Revamped AP Physics approved by College Board

After much deliberation about the Advanced Placement Physics course at the school last year, the school appealed to the College Board and was approved to teach a two-year AP Physics course in one year.

“We weren’t certain the College Board would approve us teaching [AP Physics] in one year because they made it a two-year class,” said AP Physics teacher Kirk Davis. “Plus, the previous plan to open a two-year course would have deterred students mainly interested in taking the class for some exposure to physics.”

The class syllabus was submitted to the College Board in March, and while waiting for approval, the school submitted Physics Honors in case the preferred plan didn’t work out.

The next step was discussing with the University of California to see how it and other colleges would view the class, said Davis.

In order to clarify to colleges that students have taken both AP Physics 1 and AP Physics 2 in one year, each semester of the class will show up separately on students’ transcripts.

Davis said the UCs and other colleges will give the student only one year of physics credit, but a student’s transcript will show that he or she has taken two full years of content.

Also, according to Davis, the curriculum of the course has not gone through much change from previous years. The only change is that an additional chapter about rotational dynamics will be taught and tested this year.

Not only did the College Board separate the AP Physics B course into a two-year class last year, but the board also split the AP Physics test into two separate tests.

Other than the addition of rotational dynamics to the curriculum, the only other change is the structure of the AP test itself. Now, students will no longer have to memorize 40 formulas; rather, they will be given the formulas and have to apply them to more advanced, two-step problems. And a calculator may be required.

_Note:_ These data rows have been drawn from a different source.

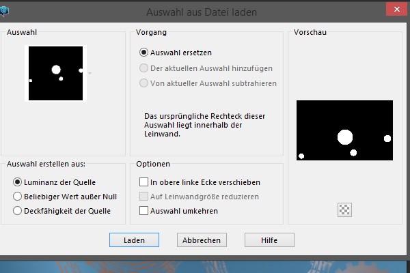Viewport: 410px width, 273px height.
Task: Click the Abbrechen button
Action: (202, 240)
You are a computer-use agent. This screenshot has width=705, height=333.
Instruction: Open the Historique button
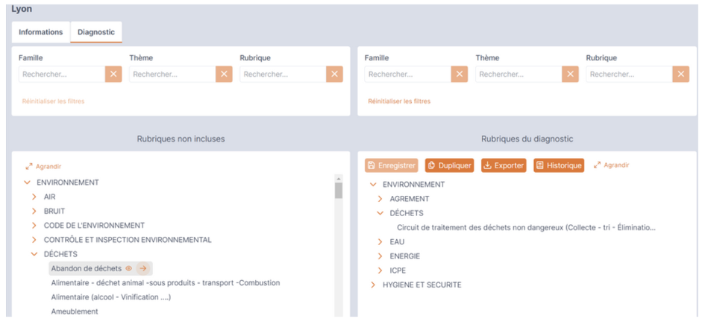point(559,165)
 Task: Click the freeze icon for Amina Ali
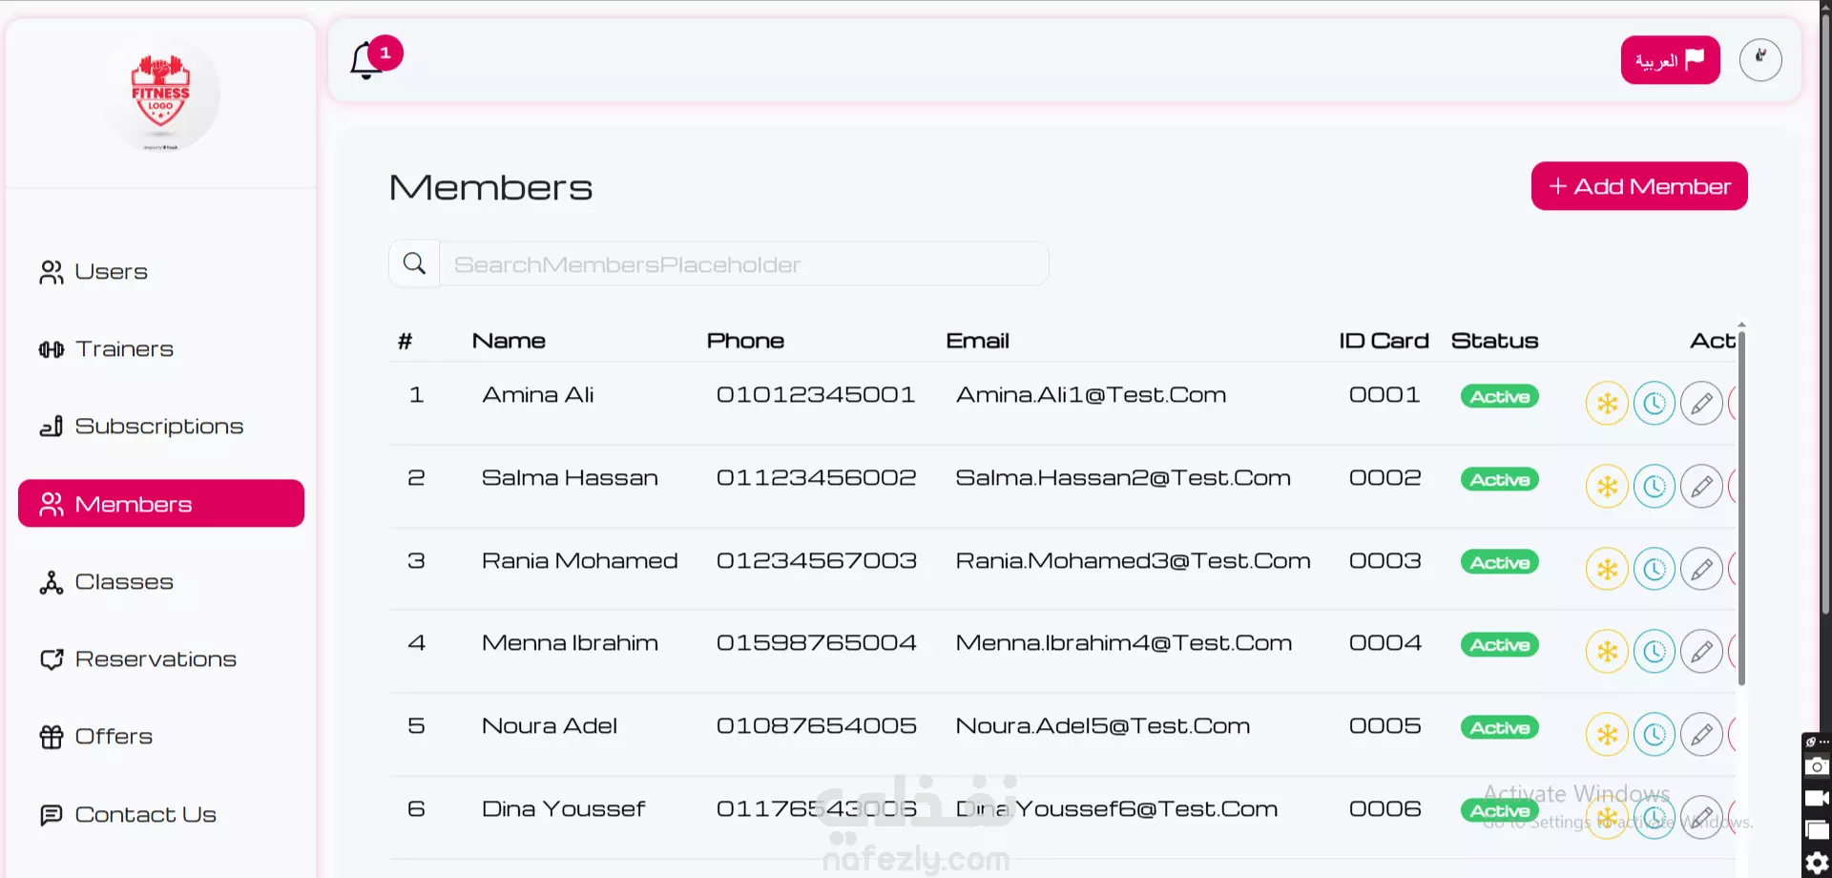click(1607, 403)
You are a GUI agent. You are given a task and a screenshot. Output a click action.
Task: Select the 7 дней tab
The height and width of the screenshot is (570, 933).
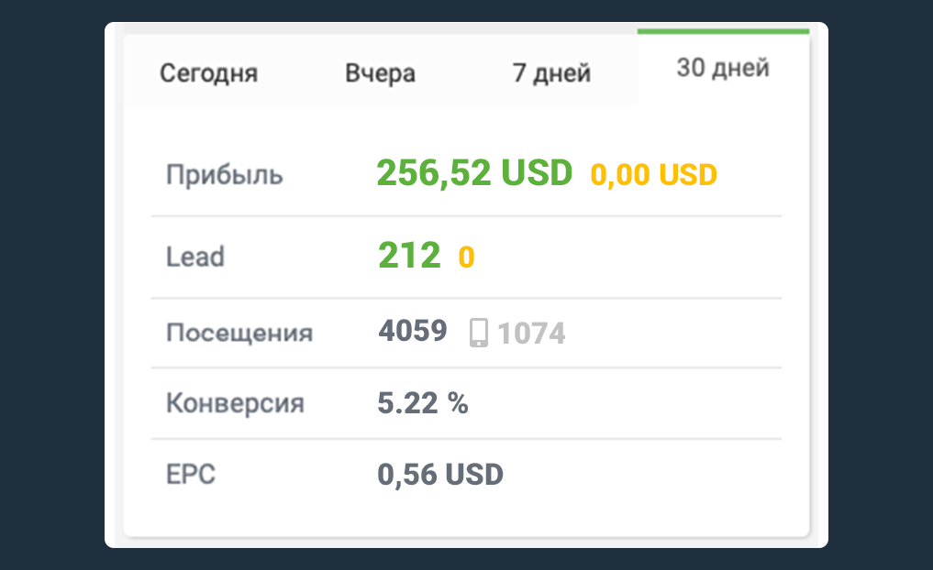[550, 73]
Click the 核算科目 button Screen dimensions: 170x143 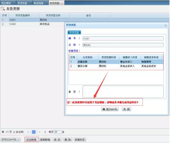click(x=80, y=139)
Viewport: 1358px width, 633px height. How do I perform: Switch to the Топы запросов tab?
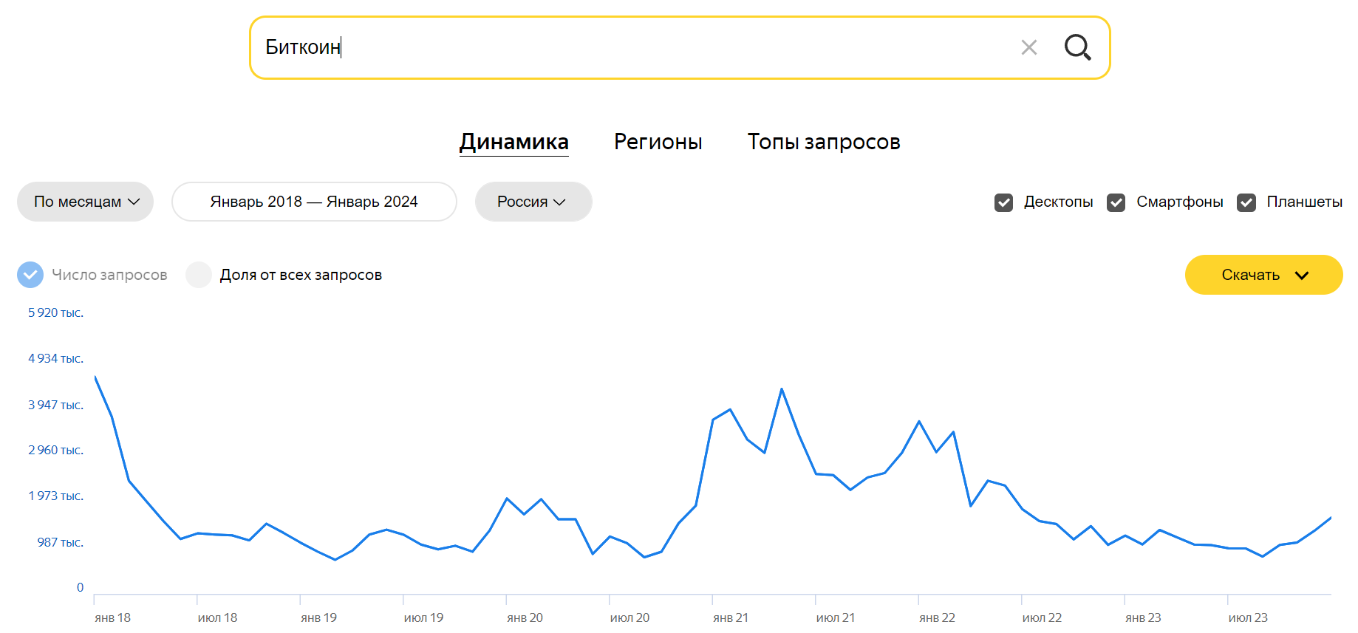click(823, 142)
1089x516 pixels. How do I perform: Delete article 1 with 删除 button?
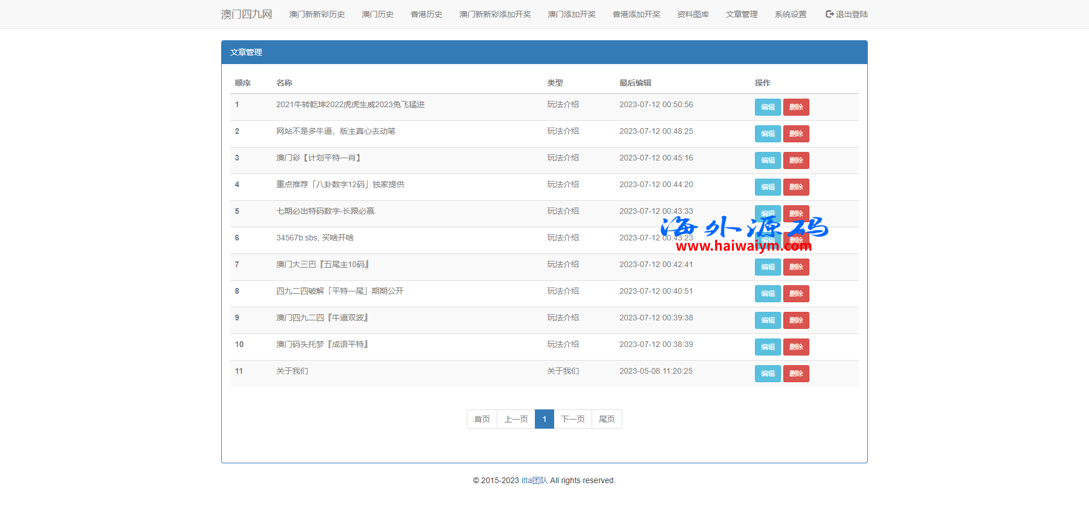(x=796, y=107)
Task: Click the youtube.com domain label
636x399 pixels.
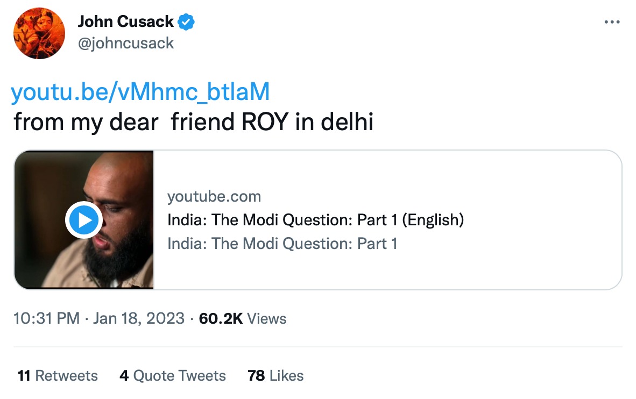Action: [x=214, y=197]
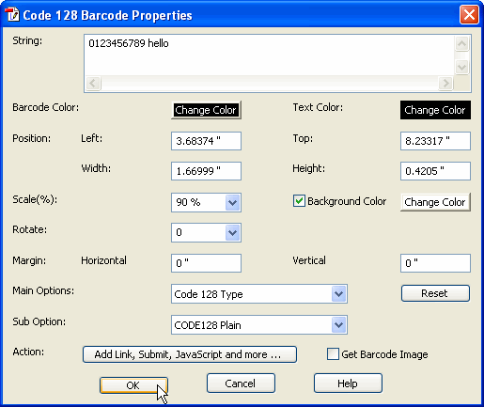Image resolution: width=484 pixels, height=407 pixels.
Task: Click the PDF app icon in title bar
Action: coord(12,15)
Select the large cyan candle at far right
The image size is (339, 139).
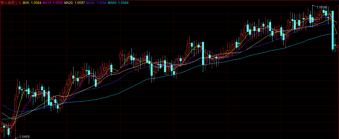[333, 31]
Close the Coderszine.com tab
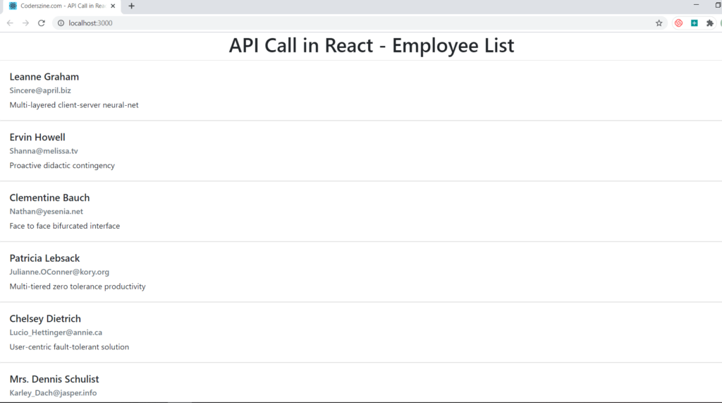Image resolution: width=722 pixels, height=403 pixels. click(113, 6)
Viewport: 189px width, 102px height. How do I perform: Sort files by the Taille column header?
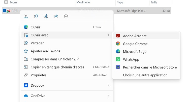click(x=154, y=2)
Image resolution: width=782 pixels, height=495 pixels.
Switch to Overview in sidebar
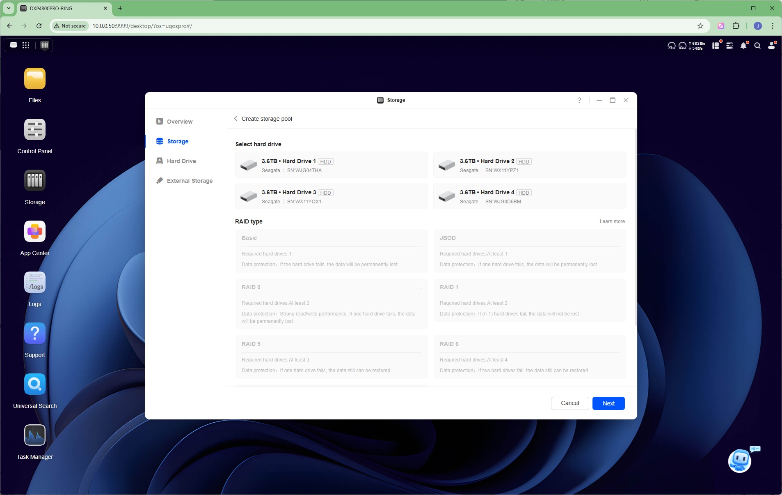click(x=180, y=122)
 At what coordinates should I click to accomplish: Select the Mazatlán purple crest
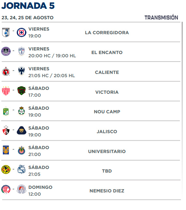point(6,51)
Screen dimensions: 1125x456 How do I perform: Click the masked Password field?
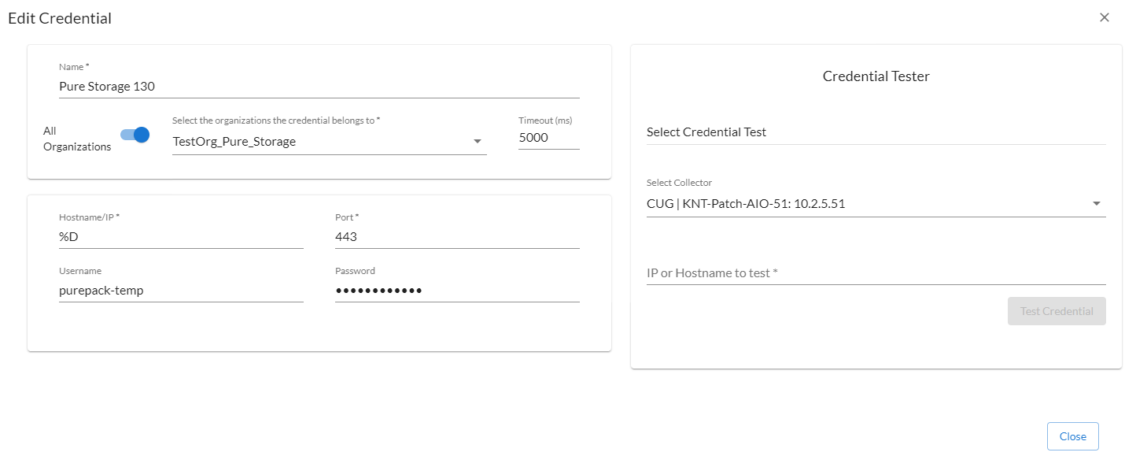click(x=457, y=291)
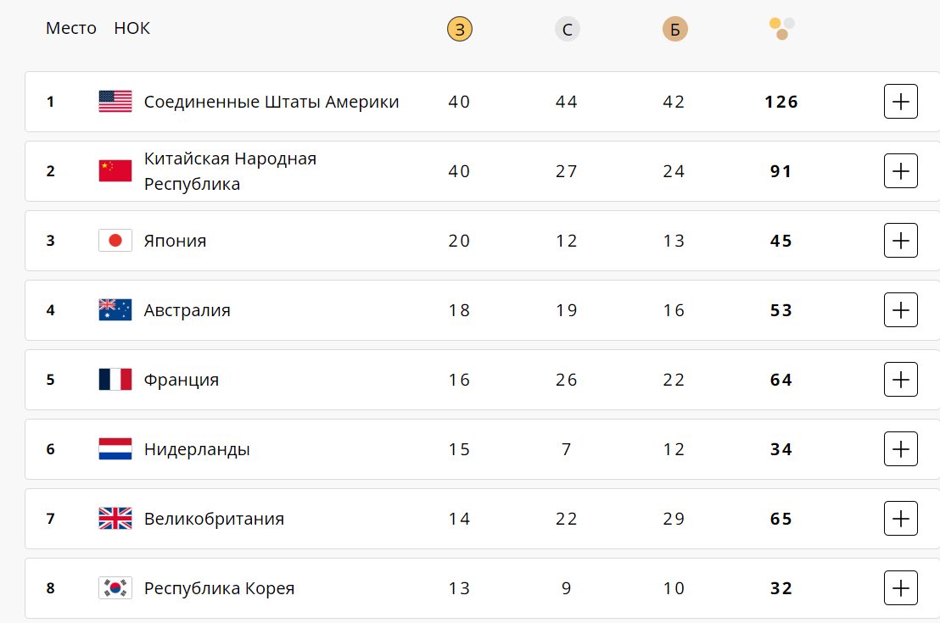Expand the Республика Корея row

point(901,588)
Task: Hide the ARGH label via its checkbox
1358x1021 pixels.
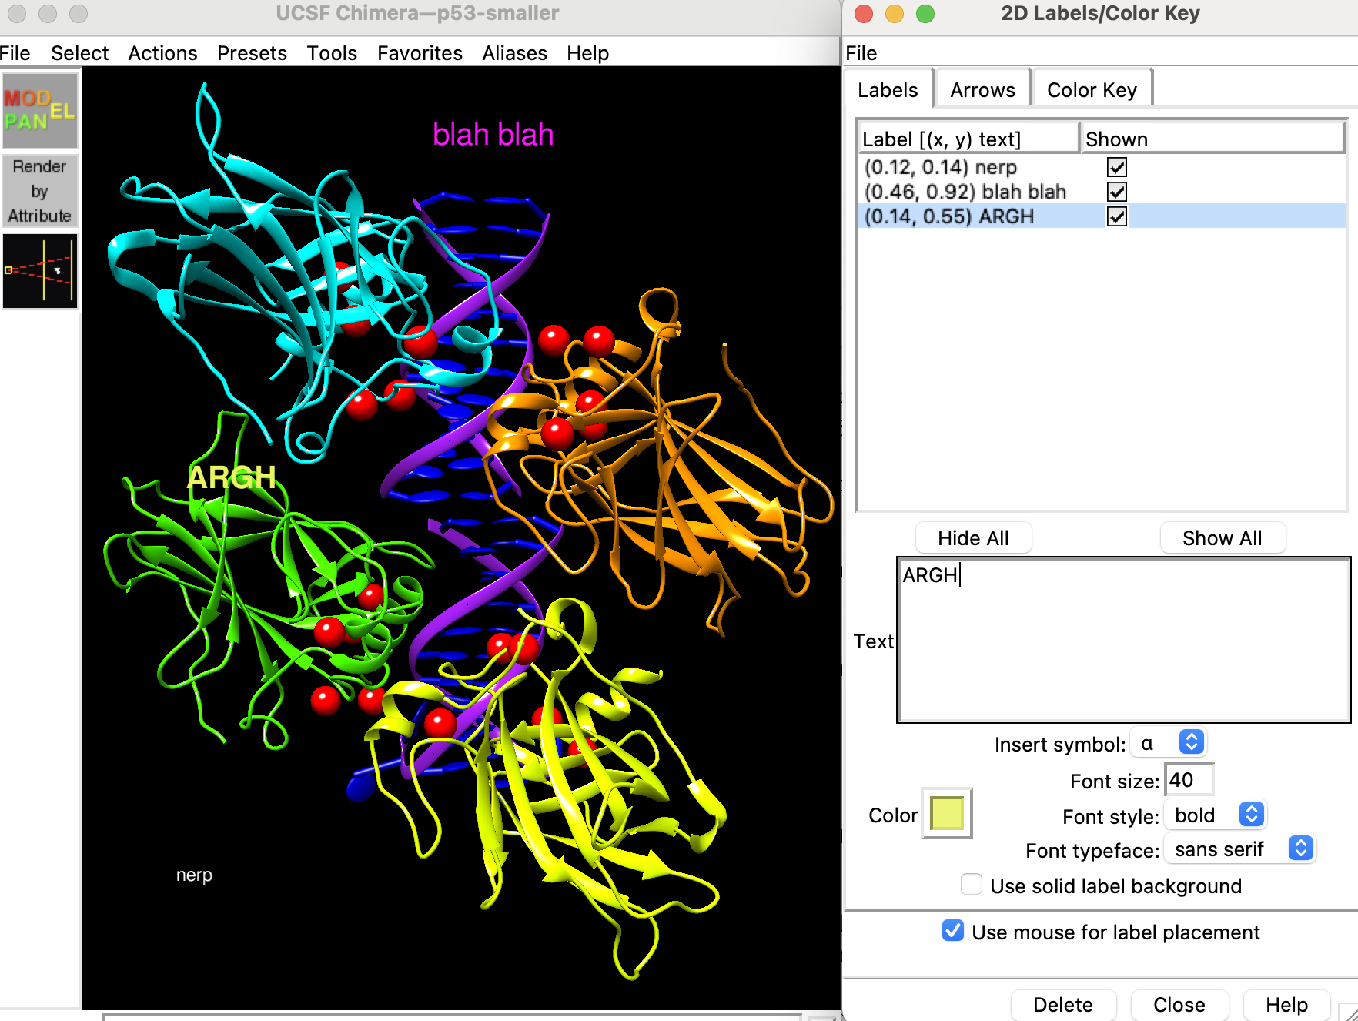Action: [x=1116, y=216]
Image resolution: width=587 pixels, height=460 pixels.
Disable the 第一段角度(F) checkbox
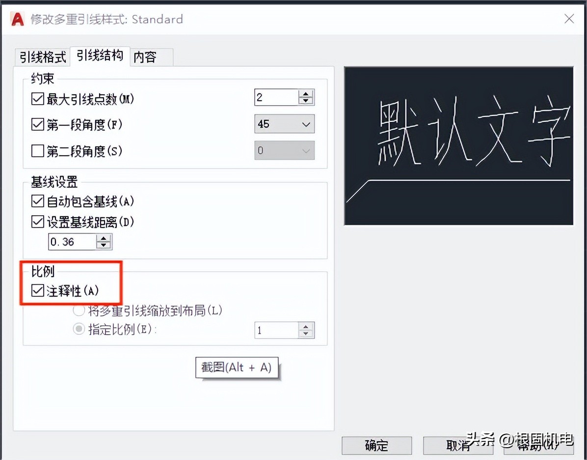38,125
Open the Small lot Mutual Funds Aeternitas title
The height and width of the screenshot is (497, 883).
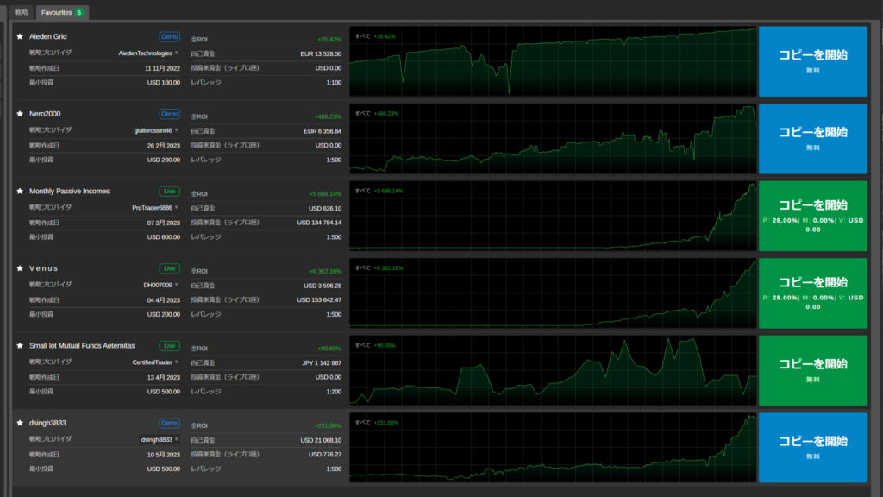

The number of problems on the AP test has also been cut from 70 questions to 50.

“There was real time pressure [on the old AP test], and you had to recall all the formulas,” Davis said. “It was an exercise not in pure physics in many ways. They are trying to make it much more physics based.”

The goals of the class have also changed; now, students start with big ideas and have to learn to apply them, Davis said. But he said they are not as technical as they used to be.

In the free-response portion, for example, there will be more questions in which students have to justify answers in a paragraph.

AP Physics students feel most strongly about the split of the AP test. Some agree with the decision to split the test in two and believe it will be beneficial.

I think the two tests make it better because then each test will concentrate on sections of physics that are closely related to another. This would help me do better on the test,” junior Josh Dey said.

Junior Maya Sripadam thinks the changes to the testing are somewhat unfair.

“I'm not a fan of the situation because as far as I know we are still getting the same amount of credits as any other AP level science — and they are only taking one test,” Sripadam said.

How does Davis feel about the testing changes?

“Instead of three hours of fun, they get six hours of fun now at the end of the year,” Davis said.